14.6.1 Backward iteration
For some data collections (such as ordered collections) it makes sense to iterate “forward” or “backward”. For lists, this operation is usually easy to add, if it is possible to navigate backwards through a list. If backward navigation is not directly supported by a list implementation (e.g. our ListADTImpl class) then a possible way to implement such an iterator is to copy the contents in a list that supports backward iteration, and support backward iteration of the data through it. A similar idea can be used to support backward iteration through non-sequential, but nevertheless ordered collections (such as binary search trees).
The ListIterator<T> interface support backward iteration.
14.6.2 Removal
Iterators can be used to remove the “current” data item from the underlying collection. In our ListADT iterator, this may be done by tracking the “previous” node, so that the current node may be removed from the list. This operation is more involved if the iteration is done by using a secondary data structure (such as the Stack in our ListADTImpl iterator).
The Iterator<T> interface in Java does have a remove() method. Its default implementation throws an UnsupportedOperationException object. If your iterable collection wishes to support removing through iterators, you should override this method accordingly.
14.7 External vs. Internal Iterators
The iterator we wrote above allow us to specify a traversal externally (“Start from the beginning, advance when I say so, and return me a data item so that I can operate upon it”). The iterator is an object that is external to the data collection it iterates. Also, the client explicitly writes code that invokes the iterators and directs it to advance. Finally, the client “extracts” the data using the iterator and operates on it. The iterator takes care of the semantics of how to advance, and to return data items. This may be termed an “external” iterator.

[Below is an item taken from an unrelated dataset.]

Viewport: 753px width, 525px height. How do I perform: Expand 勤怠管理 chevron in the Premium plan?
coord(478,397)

public class Foo<T> implements Iterable<T> { // I support the iterator pattern ... public Iterator<T> iterator() {...} } private class FooIterator<T> implements Iterator<T> { //you can use me to direct and control your iteration ... public boolean hasNext() {...} public T next() {...} } //usage: loop over the object and operate on data for (T data:fooObject) { doOperation(data); } void doOperation(T data) { ... }
Contrast this with how a map higher-order function worked (“Traverse through the collection in a way that I cannot control, just apply the given function to each data item”). The map does not provide direct access to the underlying data item, rather processes it and returns the result in a collection of identical structure. We can generalize this into another higher-order function.

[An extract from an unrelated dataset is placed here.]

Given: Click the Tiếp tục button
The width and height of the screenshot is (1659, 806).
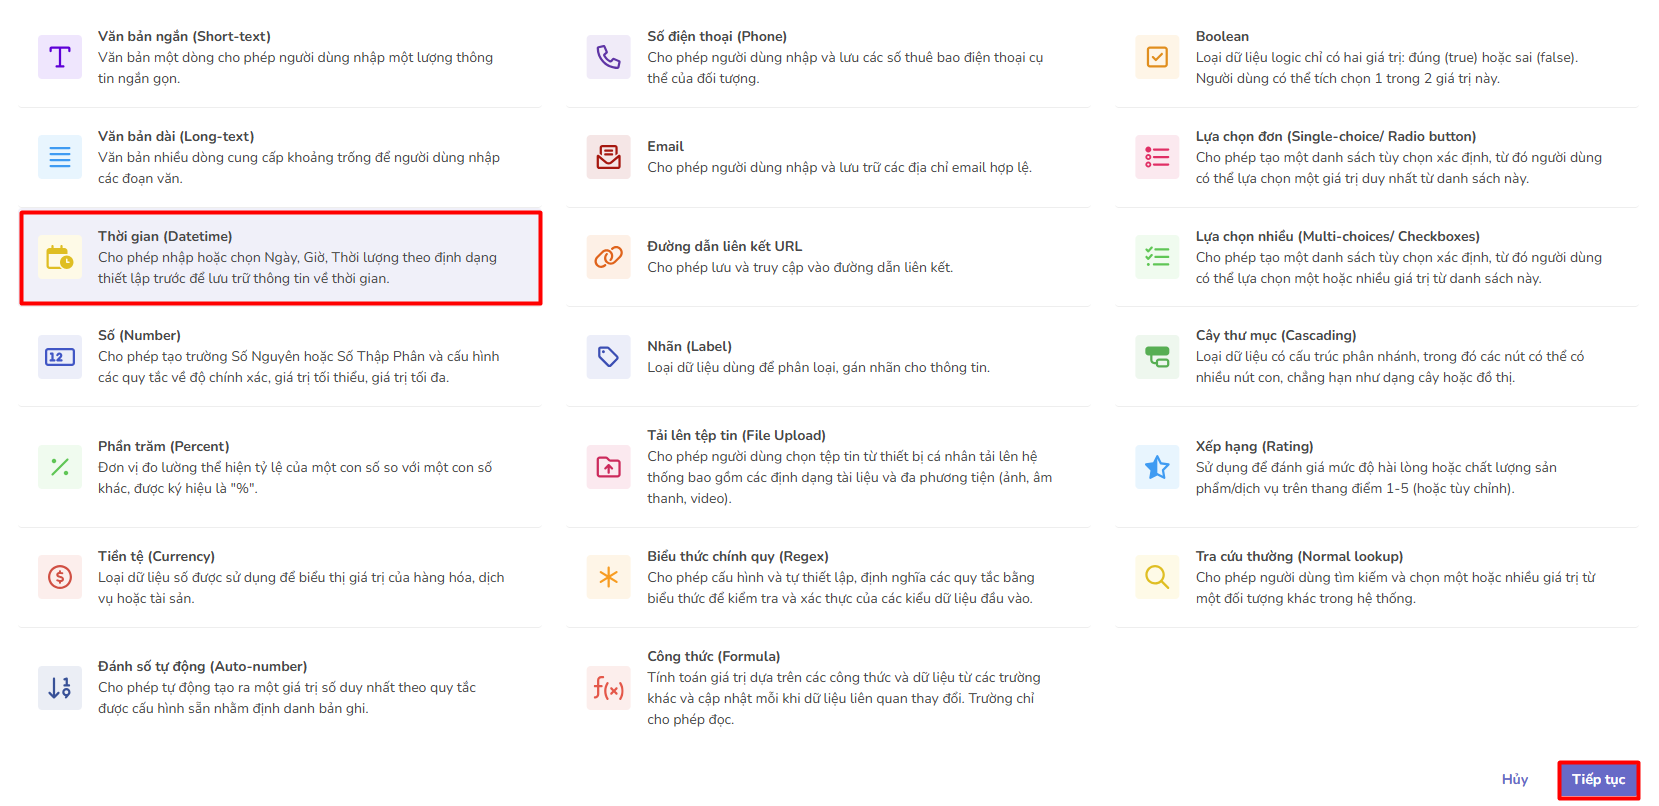Looking at the screenshot, I should tap(1598, 780).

public class Foo<T> implements InternalIterable<T> { //I support internal iteration ... //mandated by InternalIterable<T> public void iterate(Consumer<T> c) { //tell me what to do to every T and I will do it ... } } //usage: no loop fooObject.iterate(obj -> doOperation(obj)); //same doOperation as above
Which method is better? The internal iterator seems easier to use, because it completely hides the iteration semantics and allows us to focus on the data processing part. However it does not allow drastic transformations, such as removing elements (the filter higher-order function may be thought as an example of this, and it does not generalize to non-linear collections). The external iterator makes the client write more code, but it can allow more types of operations.